5 Filmes Nacionais – Anos 2010

Quando o assunto é cinema brasileiro é natural lembrarmos do Cinema Novo, movimento precursor de técnicas responsáveis por pavimentar muito do que veríamos nos filmes nacionais a partir de então, seja no neo-realismo de “Rio 40 graus” ou na temática nordestina de “O Pagador de Promessas”.

Avançando um pouco no tempo, em meados de 1990 e 2000 temos a Retomada. Com produções exitosas em bilheteria e crítica e, é claro, com maior financiamento. Desta fase surgiram alguns novos clássicos como: “Central do Brasil”;  “O Que É Isso, Companheiro?”; “Cidade de Deus”;  “Carandiru”; “Tropa de Elite”, entre tantos outros.

Mas os anos 2010 também reservam alguns preciosos tesourinhos, que se você ainda não assistiu, está perdendo tempo e porque não, cultura. Confira a lista com alguns dos melhores filmes nacionais (na opinião do redator), produzidos na década passada. 

Estômago (2013)

Estômago conta a história de um imigrante nordestino, que assim como tantos outros, parte para a cidade grande em busca de melhores oportunidades.

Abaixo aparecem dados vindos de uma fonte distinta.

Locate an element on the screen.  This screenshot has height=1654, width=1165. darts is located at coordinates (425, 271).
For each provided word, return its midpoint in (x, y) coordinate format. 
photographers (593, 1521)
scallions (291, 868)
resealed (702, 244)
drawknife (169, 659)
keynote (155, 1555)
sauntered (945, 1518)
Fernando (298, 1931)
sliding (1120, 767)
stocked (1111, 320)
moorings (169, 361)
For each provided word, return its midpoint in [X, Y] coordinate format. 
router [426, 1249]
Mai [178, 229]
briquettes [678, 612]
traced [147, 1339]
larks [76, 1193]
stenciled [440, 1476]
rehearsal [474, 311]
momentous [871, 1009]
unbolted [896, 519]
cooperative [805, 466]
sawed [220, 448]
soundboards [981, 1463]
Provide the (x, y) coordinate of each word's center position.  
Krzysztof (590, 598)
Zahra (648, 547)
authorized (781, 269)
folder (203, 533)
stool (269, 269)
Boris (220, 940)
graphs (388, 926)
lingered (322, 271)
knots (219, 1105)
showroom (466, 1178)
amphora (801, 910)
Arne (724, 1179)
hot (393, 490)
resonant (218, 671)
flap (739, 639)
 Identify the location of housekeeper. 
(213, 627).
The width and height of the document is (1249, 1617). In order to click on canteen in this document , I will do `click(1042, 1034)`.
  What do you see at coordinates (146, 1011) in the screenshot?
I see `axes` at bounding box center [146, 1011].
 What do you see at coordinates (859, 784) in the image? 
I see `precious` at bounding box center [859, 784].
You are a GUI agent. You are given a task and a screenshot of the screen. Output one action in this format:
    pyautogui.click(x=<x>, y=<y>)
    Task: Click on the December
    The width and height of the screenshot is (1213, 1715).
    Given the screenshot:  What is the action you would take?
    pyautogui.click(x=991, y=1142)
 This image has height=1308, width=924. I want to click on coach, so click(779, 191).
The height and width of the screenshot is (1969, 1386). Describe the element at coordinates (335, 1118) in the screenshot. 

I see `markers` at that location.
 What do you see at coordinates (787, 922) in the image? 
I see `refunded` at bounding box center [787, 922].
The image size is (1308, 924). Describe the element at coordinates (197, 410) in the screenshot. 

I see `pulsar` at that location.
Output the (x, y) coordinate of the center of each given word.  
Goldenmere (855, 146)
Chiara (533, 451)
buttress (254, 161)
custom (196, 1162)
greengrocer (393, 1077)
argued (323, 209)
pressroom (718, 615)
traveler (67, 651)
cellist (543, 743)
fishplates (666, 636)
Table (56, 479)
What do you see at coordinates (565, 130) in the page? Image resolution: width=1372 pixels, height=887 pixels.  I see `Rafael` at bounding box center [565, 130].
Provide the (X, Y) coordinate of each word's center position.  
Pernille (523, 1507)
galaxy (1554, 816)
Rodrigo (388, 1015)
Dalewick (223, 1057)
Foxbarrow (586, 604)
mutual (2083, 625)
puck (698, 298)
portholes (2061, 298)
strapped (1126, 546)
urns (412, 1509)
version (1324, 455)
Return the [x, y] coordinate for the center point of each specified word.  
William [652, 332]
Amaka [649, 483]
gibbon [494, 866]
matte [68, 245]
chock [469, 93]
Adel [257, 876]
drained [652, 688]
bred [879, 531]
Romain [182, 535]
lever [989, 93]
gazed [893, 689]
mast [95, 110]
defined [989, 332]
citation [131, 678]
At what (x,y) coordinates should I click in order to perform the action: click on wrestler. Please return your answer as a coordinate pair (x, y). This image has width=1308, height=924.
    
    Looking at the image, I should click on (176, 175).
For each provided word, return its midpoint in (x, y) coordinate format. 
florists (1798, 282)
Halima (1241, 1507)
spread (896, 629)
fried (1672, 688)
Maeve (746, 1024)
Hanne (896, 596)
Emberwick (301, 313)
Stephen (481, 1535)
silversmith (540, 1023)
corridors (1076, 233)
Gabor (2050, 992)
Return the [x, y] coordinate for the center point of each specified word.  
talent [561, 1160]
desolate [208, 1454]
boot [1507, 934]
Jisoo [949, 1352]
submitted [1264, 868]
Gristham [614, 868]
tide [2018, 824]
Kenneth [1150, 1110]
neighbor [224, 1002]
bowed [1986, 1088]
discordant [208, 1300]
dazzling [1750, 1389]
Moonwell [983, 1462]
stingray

Com uma mão na frente, outra atrás, Raimundo Nonato, protagonizado com maestria por João Miguel, encontra em uma coxinha de frango fria e velha, a oportunidade para sobreviver em um novo ambiente, rodeado por pessoas tão medíocres como o assado que ele havia provado assim que chegou.

Testemunhamos as desventuras narradas em primeira pessoa, de um personagem aparentemente ingênuo demais para as provocações mundanas. Nosso protagonista vivencia uma jornada de adaptação desde os primeiros minutos do longa. Pouco sabemos sobre ele, portanto, podemos esperar qualquer reviravolta desta trama, deixando quem assiste à mercê daquilo que o protagonista relata.   

A narrativa em primeira pessoa, carrega o espectador junto a bagagem humilde de Raimundo, testemunhando através de seus olhos a crescente aptidão e paixão pela culinária, o amor por uma uma garota de programa e, inclusive, a surpreendente prisão e os desdobramentos no cárcere.

O filme, no entanto, não se apega a uma sobrevivência melancólica. Podendo ser encarado como uma fábula, nada infantil, sobre poder, sexo e culinária. O título não pretende enganar ninguém, é de fato um filme sobre estômago, não somente no sentido de fome e comida, mas também das sensações refletidas por este órgão, das mais saborosas as mais indigestas.

Elenco: João Miguel; Fabiula Nascimento, Babu Santana e Paulo Miklos.

Direção: Marcos Jorge.

Disponível: Netflix.

O Menino e o Mundo (2014)

O único representante das animações nesta lista, evoca uma trama batida e revisitada diversas vezes ao longo da história do cinema nacional: o personagem do interior, vivendo de forma sofrida em um local esquecido pelos poderes e invisível até para as mais piedosas santidades. Neste caso, porém, o protagonista é uma criança, logo, todos esses tristes fardos já vistos em diversos outros filmes se tornam mais brandos e porque não lúdicos, aos seus olhos. 

A trama gira em torno de um menino abandonado pelo pai que, vejam só, viaja para a metrópole em busca de alguma oportunidade. Essa ausência fraterna e repentina permeia toda a história, impulsionando o garoto a trilhar o mesmo caminho de seu progenitor. Ao fugir de casa, sem rumo, o protagonista também deixa sua mãe para trás, cena ilustrada de forma sublime, capaz de dar nó na garganta dos mais experientes cinéfilos.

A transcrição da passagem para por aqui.